What lines in the records below contain the string "table"? Copy every one.
-- Entries supplied follows --
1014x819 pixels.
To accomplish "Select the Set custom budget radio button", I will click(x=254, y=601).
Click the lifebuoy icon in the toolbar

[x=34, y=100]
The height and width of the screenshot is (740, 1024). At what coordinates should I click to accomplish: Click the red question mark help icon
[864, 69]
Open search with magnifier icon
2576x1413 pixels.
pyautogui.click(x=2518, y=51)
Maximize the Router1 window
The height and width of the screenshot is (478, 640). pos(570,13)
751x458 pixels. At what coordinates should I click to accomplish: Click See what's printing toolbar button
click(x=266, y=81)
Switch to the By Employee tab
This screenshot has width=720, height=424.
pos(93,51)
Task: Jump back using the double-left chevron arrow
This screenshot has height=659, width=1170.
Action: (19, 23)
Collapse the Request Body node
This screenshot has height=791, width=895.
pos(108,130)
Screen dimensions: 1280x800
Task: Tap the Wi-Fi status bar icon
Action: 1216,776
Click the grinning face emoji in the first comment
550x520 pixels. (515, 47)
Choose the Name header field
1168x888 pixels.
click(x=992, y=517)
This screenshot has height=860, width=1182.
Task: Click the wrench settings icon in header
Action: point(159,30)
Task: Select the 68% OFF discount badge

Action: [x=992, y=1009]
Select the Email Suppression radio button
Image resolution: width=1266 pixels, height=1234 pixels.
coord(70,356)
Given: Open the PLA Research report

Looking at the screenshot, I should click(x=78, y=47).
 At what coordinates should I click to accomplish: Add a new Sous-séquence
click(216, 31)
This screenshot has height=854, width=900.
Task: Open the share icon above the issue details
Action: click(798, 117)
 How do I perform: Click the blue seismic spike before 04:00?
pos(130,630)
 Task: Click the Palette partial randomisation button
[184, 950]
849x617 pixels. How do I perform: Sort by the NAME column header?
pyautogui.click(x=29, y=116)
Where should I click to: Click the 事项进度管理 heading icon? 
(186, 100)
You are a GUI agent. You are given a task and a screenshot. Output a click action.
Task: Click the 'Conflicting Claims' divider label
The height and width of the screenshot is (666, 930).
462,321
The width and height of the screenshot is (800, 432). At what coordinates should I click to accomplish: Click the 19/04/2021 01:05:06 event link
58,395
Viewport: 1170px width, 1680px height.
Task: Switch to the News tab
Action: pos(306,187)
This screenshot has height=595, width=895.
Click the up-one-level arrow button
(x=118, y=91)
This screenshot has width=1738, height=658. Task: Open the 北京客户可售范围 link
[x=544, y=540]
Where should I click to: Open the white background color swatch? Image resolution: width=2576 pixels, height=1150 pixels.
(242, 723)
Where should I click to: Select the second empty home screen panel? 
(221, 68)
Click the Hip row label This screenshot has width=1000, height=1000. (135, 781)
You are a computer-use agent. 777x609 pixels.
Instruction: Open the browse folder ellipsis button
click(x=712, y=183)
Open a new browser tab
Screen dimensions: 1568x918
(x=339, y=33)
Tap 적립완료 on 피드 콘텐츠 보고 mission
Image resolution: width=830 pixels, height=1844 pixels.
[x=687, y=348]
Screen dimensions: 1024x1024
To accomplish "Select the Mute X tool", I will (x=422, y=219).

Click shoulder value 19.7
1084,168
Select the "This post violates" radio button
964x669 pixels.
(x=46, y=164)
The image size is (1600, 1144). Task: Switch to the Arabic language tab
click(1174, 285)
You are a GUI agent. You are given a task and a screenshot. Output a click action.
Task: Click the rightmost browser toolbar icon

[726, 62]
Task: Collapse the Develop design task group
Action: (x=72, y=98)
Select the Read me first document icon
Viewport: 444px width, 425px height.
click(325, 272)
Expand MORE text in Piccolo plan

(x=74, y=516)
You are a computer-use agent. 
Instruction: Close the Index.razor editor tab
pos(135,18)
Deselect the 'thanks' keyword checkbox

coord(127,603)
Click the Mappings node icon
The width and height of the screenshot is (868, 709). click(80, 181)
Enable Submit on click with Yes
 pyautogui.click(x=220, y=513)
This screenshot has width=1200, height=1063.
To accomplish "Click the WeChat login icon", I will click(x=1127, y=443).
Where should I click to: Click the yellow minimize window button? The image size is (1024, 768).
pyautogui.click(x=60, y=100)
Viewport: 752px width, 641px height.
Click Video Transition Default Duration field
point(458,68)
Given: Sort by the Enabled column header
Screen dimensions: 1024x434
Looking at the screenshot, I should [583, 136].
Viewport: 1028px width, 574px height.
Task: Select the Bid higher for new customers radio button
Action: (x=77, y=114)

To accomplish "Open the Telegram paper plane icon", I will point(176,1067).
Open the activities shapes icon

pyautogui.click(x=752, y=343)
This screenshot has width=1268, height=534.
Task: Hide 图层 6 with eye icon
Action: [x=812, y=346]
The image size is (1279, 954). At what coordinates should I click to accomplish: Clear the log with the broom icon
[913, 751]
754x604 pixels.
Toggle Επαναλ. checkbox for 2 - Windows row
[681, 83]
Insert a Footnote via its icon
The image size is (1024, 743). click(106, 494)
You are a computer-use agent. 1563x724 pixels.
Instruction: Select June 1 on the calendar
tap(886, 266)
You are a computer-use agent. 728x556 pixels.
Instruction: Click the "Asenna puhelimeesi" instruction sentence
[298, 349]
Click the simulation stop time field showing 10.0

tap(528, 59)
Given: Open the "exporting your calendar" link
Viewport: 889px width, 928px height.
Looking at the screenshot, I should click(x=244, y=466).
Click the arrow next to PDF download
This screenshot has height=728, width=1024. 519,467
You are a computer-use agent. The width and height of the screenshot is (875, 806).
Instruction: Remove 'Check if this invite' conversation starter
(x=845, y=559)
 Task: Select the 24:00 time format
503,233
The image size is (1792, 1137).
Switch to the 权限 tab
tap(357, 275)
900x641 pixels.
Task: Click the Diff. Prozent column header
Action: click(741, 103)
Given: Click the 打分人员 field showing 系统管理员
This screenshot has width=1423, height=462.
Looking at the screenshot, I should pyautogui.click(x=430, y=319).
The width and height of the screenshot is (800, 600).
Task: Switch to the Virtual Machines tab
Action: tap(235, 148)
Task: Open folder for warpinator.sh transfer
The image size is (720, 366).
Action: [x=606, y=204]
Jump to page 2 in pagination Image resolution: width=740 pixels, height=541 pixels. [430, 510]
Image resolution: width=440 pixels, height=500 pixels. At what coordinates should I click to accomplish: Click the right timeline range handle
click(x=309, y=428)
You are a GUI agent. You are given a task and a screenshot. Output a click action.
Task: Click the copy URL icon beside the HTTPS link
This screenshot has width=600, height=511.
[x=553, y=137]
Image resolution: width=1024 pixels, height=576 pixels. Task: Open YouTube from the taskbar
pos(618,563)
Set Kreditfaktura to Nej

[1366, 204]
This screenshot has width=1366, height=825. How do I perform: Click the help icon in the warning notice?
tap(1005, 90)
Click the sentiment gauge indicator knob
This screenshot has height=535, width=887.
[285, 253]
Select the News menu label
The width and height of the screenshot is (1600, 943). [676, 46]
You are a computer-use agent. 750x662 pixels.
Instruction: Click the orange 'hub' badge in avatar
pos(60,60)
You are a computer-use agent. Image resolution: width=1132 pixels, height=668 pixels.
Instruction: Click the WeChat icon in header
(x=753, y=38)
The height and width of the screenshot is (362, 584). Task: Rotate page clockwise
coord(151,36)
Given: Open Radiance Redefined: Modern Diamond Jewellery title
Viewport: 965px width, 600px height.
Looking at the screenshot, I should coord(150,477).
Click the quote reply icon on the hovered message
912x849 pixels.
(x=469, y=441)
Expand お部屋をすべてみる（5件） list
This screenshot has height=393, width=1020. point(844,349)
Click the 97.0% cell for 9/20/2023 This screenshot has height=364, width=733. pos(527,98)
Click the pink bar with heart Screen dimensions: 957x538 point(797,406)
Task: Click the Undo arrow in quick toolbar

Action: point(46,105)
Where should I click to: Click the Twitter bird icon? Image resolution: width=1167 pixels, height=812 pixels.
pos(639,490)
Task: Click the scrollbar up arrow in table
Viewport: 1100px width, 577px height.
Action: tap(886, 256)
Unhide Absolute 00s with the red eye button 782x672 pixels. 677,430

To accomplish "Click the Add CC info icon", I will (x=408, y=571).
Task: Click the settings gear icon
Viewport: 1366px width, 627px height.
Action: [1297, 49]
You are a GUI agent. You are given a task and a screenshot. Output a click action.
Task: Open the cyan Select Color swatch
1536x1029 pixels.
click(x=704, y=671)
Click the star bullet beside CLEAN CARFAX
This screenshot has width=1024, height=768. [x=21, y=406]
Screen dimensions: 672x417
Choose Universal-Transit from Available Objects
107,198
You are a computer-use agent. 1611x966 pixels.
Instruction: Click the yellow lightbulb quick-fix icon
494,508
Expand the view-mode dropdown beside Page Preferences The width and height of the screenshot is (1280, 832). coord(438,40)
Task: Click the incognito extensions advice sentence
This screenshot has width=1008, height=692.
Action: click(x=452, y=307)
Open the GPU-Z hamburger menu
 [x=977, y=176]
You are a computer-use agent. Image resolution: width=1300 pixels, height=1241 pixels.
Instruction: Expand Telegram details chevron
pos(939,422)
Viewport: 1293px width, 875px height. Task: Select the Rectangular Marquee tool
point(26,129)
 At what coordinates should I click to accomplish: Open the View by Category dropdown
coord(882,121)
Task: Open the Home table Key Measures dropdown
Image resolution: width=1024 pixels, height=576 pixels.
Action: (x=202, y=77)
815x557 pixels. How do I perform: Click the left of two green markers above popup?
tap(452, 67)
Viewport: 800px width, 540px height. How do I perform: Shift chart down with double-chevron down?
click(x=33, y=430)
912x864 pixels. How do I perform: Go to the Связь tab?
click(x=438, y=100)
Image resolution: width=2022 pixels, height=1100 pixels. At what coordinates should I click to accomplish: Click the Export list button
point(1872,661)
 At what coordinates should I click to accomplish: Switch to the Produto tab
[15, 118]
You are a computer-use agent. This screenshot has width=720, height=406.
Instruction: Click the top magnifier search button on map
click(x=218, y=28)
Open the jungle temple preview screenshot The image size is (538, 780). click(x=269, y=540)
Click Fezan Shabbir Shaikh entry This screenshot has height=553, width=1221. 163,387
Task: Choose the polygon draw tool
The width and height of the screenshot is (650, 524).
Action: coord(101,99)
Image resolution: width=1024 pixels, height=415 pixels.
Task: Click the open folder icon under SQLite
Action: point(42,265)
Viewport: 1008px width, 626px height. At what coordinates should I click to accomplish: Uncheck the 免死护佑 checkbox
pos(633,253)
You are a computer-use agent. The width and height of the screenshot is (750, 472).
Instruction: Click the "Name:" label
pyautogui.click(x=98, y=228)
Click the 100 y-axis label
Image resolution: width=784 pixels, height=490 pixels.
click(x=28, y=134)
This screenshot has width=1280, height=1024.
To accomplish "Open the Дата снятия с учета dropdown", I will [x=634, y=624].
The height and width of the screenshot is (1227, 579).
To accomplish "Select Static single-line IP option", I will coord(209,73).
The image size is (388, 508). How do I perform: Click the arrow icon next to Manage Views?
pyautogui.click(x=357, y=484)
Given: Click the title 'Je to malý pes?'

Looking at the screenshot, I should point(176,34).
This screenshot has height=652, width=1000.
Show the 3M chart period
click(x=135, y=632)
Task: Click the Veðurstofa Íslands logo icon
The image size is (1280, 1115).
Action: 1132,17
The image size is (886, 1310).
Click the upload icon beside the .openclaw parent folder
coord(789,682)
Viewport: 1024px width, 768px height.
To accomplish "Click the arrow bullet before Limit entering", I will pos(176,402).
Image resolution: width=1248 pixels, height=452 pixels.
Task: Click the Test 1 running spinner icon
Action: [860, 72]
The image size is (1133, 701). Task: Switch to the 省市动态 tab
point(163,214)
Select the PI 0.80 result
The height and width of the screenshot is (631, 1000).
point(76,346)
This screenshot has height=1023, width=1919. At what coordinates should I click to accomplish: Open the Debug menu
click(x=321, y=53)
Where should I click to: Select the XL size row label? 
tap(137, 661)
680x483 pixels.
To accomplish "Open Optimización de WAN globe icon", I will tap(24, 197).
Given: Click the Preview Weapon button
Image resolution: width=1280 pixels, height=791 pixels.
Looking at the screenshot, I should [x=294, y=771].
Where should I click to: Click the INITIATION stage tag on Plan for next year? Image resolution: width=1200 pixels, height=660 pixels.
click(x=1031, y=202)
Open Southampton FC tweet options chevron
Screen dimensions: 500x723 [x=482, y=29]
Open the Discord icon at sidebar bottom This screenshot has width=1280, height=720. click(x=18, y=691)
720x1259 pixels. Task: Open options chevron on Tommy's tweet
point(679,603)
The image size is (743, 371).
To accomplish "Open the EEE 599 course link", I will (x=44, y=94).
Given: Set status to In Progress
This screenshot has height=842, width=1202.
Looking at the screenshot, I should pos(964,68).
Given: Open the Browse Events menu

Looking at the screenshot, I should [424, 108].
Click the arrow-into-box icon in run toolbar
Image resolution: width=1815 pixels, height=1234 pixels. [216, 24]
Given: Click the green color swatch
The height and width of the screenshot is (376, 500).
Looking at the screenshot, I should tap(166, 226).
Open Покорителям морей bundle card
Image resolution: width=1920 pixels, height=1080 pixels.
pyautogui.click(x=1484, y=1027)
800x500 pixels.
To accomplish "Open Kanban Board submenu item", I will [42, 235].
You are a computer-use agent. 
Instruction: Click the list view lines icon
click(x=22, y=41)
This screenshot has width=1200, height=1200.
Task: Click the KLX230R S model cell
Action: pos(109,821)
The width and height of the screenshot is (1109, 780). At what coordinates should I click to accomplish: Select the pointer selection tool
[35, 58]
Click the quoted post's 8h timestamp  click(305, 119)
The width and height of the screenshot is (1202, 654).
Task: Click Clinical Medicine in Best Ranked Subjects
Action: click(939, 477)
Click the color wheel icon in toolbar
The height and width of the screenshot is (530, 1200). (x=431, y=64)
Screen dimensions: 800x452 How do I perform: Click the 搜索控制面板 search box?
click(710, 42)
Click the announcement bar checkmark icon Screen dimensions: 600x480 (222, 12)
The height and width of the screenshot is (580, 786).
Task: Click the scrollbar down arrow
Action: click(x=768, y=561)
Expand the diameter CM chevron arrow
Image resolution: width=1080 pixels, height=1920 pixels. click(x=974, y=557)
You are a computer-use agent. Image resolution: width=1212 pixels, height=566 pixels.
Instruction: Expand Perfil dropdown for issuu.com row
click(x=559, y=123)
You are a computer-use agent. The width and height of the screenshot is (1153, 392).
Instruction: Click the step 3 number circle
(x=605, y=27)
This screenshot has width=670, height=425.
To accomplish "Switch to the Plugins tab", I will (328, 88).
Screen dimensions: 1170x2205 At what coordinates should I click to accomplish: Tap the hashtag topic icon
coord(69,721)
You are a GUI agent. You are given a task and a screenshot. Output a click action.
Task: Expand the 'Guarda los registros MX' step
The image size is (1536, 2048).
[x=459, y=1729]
-- Entries supplied concluded --
*Result below*:
Task: Click the scrollbar up arrow in table
Task: Open the Home table Key Measures dropdown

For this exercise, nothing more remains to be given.